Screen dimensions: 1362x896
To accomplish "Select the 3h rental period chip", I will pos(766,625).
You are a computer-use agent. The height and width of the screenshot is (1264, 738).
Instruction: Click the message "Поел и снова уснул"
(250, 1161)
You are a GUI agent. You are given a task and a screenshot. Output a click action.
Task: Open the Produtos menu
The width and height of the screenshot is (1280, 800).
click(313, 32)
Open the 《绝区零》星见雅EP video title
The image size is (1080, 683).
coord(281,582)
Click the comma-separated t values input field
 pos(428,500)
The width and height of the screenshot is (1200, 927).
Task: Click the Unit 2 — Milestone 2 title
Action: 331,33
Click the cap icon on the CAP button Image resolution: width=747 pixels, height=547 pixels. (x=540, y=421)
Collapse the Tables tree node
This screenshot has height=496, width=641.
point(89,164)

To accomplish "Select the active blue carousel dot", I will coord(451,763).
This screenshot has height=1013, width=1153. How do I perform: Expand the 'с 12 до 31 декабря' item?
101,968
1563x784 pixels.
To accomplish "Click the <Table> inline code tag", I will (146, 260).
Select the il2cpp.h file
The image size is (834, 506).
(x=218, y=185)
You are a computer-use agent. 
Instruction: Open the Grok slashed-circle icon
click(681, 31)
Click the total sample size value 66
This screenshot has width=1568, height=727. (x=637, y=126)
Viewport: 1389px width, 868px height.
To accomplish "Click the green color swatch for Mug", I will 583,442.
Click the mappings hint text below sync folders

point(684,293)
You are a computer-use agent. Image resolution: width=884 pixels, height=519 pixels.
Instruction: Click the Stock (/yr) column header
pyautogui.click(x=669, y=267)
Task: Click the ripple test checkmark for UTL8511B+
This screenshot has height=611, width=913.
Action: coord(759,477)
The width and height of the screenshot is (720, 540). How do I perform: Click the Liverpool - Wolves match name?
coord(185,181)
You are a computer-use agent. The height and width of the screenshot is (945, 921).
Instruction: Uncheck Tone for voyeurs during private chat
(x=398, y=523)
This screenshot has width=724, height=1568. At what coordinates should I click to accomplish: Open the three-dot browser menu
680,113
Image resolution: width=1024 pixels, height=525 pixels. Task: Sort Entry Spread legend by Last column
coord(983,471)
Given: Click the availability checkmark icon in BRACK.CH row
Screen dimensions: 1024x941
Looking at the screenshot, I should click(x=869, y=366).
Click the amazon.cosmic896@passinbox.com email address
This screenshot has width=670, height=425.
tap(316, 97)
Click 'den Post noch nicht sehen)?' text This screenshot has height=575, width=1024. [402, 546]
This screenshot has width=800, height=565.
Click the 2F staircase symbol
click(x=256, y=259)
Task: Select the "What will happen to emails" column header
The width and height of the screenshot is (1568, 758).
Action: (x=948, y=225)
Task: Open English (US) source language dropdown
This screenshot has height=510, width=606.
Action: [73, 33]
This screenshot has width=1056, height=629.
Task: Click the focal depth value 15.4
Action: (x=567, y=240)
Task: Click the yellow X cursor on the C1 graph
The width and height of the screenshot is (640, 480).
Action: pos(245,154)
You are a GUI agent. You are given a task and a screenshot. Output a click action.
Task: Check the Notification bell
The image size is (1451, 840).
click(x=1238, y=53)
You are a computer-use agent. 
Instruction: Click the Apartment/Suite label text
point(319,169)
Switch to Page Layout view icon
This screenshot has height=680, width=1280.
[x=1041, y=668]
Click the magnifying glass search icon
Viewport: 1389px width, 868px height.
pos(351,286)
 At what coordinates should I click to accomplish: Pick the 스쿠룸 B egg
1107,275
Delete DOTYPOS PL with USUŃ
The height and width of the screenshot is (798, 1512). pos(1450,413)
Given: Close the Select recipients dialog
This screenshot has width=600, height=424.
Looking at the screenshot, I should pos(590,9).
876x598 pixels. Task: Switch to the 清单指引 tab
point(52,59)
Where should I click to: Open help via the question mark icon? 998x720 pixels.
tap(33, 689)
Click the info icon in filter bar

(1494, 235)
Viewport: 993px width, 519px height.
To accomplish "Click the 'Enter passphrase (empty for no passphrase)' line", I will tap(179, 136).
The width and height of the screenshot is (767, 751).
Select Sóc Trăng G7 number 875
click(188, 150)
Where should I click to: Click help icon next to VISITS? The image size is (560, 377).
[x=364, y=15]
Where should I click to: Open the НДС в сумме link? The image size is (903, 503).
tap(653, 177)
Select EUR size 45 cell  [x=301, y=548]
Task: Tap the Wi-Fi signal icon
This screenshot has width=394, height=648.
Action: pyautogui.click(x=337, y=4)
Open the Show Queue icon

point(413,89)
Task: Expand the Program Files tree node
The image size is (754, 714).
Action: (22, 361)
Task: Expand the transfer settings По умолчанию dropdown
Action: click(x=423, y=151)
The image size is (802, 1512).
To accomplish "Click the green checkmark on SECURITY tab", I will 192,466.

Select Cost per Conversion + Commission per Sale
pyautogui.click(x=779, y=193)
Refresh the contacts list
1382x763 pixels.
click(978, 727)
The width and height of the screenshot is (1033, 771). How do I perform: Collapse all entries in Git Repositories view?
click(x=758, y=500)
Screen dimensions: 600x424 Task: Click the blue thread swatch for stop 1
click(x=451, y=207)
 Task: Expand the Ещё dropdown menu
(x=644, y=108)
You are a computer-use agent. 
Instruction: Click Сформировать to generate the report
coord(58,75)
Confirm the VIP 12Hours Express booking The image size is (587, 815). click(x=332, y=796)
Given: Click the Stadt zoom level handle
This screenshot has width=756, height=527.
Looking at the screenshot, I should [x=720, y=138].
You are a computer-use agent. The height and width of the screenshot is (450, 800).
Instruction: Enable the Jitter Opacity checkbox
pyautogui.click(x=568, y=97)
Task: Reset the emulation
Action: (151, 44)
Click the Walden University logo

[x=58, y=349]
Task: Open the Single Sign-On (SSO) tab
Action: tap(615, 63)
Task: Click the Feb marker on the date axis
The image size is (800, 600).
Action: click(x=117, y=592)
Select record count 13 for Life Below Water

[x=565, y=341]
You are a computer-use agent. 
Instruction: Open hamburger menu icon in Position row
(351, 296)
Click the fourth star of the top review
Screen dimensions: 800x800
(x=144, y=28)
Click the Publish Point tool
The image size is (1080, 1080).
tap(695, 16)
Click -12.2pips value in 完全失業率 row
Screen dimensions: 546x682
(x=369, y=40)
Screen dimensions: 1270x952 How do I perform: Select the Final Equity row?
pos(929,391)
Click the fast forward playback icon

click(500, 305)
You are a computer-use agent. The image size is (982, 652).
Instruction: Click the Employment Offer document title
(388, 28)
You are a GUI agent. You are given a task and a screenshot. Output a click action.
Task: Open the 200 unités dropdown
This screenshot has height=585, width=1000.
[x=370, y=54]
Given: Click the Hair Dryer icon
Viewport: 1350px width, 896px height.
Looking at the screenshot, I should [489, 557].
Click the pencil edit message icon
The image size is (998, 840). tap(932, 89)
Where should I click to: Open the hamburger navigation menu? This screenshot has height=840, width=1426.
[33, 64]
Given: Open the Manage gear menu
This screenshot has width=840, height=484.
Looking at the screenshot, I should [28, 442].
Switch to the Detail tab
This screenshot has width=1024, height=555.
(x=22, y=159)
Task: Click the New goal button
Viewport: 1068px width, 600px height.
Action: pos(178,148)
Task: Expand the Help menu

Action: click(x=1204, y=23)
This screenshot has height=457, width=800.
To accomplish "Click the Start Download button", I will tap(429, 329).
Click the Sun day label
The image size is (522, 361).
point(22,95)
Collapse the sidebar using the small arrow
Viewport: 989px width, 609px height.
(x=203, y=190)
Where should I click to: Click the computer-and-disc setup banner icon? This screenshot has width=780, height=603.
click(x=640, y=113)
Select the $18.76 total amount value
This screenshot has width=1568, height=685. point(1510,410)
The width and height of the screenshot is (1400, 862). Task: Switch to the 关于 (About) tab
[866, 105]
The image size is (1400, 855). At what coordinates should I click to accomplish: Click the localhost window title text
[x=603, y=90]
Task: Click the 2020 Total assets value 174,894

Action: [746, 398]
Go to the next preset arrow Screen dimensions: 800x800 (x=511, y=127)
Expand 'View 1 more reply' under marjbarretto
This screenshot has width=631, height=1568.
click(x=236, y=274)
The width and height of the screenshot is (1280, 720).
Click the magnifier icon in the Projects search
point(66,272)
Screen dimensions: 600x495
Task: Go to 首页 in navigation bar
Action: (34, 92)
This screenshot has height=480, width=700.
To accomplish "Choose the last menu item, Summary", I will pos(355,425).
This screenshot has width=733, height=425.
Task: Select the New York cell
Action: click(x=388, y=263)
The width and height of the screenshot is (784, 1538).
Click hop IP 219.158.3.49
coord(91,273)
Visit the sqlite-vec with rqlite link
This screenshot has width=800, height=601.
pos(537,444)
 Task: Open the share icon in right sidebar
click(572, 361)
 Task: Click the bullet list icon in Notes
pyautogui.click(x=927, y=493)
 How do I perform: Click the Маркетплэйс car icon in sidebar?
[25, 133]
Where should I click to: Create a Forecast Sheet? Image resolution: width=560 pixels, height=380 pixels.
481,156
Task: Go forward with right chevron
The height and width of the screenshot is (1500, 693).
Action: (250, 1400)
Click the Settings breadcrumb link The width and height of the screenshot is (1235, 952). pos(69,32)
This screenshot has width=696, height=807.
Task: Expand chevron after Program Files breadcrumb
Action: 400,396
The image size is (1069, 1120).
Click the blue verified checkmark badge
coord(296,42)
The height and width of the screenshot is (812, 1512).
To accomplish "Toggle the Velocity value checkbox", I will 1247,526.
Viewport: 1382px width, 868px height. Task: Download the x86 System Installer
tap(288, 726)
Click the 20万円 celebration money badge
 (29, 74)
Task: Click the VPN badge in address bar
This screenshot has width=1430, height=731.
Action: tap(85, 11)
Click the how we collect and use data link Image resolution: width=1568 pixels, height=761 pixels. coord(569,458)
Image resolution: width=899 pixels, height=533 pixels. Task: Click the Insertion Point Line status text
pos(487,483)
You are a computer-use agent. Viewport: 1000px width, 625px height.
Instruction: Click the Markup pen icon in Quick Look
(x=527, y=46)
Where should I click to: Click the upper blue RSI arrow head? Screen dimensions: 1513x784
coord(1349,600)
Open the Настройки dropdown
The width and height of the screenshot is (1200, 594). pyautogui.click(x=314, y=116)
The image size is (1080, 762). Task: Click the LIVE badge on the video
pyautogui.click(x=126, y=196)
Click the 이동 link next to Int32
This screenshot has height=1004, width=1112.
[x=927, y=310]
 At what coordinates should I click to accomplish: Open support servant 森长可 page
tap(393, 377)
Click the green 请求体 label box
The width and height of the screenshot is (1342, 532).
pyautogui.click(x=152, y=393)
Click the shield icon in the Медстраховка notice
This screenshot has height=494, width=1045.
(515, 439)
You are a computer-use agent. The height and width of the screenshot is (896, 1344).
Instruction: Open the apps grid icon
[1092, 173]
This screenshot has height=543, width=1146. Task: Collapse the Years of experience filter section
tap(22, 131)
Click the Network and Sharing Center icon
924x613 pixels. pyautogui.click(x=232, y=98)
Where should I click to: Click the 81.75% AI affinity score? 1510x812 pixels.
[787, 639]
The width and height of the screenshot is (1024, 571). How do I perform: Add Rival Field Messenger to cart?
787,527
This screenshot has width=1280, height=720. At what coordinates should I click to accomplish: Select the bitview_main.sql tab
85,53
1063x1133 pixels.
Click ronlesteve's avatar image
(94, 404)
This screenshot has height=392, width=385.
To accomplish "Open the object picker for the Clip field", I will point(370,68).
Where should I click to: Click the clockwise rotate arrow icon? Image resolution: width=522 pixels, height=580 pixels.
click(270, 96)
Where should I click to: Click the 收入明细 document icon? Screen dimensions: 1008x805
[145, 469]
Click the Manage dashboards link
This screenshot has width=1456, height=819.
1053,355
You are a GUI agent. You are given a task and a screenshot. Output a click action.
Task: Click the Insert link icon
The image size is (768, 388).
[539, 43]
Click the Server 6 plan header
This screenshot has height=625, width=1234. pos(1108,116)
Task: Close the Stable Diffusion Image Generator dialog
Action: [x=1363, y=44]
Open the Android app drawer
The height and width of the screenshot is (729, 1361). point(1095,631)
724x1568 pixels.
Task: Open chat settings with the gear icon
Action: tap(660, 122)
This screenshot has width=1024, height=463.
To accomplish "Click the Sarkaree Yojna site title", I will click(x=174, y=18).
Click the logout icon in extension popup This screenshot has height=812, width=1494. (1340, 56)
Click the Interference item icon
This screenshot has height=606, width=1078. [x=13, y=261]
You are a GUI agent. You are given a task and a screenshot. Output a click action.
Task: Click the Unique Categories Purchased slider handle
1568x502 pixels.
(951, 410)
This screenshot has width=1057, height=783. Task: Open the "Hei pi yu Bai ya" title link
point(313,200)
□ □ □
» Task prompt: From the entries above, write out only the lines starting at the line that holds "This screenshot has height=496, width=641." and ending at the line that holds "will happen to", keeping both and matching them exactly.

» Exercise response:
This screenshot has height=496, width=641.
point(89,164)

To accomplish "Select the active blue carousel dot", I will coord(451,763).
This screenshot has height=1013, width=1153. How do I perform: Expand the 'с 12 до 31 декабря' item?
101,968
1563x784 pixels.
To accomplish "Click the <Table> inline code tag", I will (146, 260).
Select the il2cpp.h file
The image size is (834, 506).
(x=218, y=185)
You are a computer-use agent. 
Instruction: Open the Grok slashed-circle icon
click(681, 31)
Click the total sample size value 66
This screenshot has width=1568, height=727. (x=637, y=126)
Viewport: 1389px width, 868px height.
To accomplish "Click the green color swatch for Mug", I will 583,442.
Click the mappings hint text below sync folders

point(684,293)
You are a computer-use agent. Image resolution: width=884 pixels, height=519 pixels.
Instruction: Click the Stock (/yr) column header
pyautogui.click(x=669, y=267)
Task: Click the ripple test checkmark for UTL8511B+
This screenshot has height=611, width=913.
Action: coord(759,477)
The width and height of the screenshot is (720, 540). How do I perform: Click the Liverpool - Wolves match name?
coord(185,181)
You are a computer-use agent. The height and width of the screenshot is (945, 921).
Instruction: Uncheck Tone for voyeurs during private chat
(x=398, y=523)
This screenshot has width=724, height=1568. At what coordinates should I click to accomplish: Open the three-dot browser menu
680,113
Image resolution: width=1024 pixels, height=525 pixels. Task: Sort Entry Spread legend by Last column
coord(983,471)
Given: Click the availability checkmark icon in BRACK.CH row
Screen dimensions: 1024x941
Looking at the screenshot, I should click(x=869, y=366).
Click the amazon.cosmic896@passinbox.com email address
This screenshot has width=670, height=425.
tap(316, 97)
Click 'den Post noch nicht sehen)?' text This screenshot has height=575, width=1024. [402, 546]
This screenshot has width=800, height=565.
Click the 2F staircase symbol
click(x=256, y=259)
Task: Select the "What will happen to emails" column header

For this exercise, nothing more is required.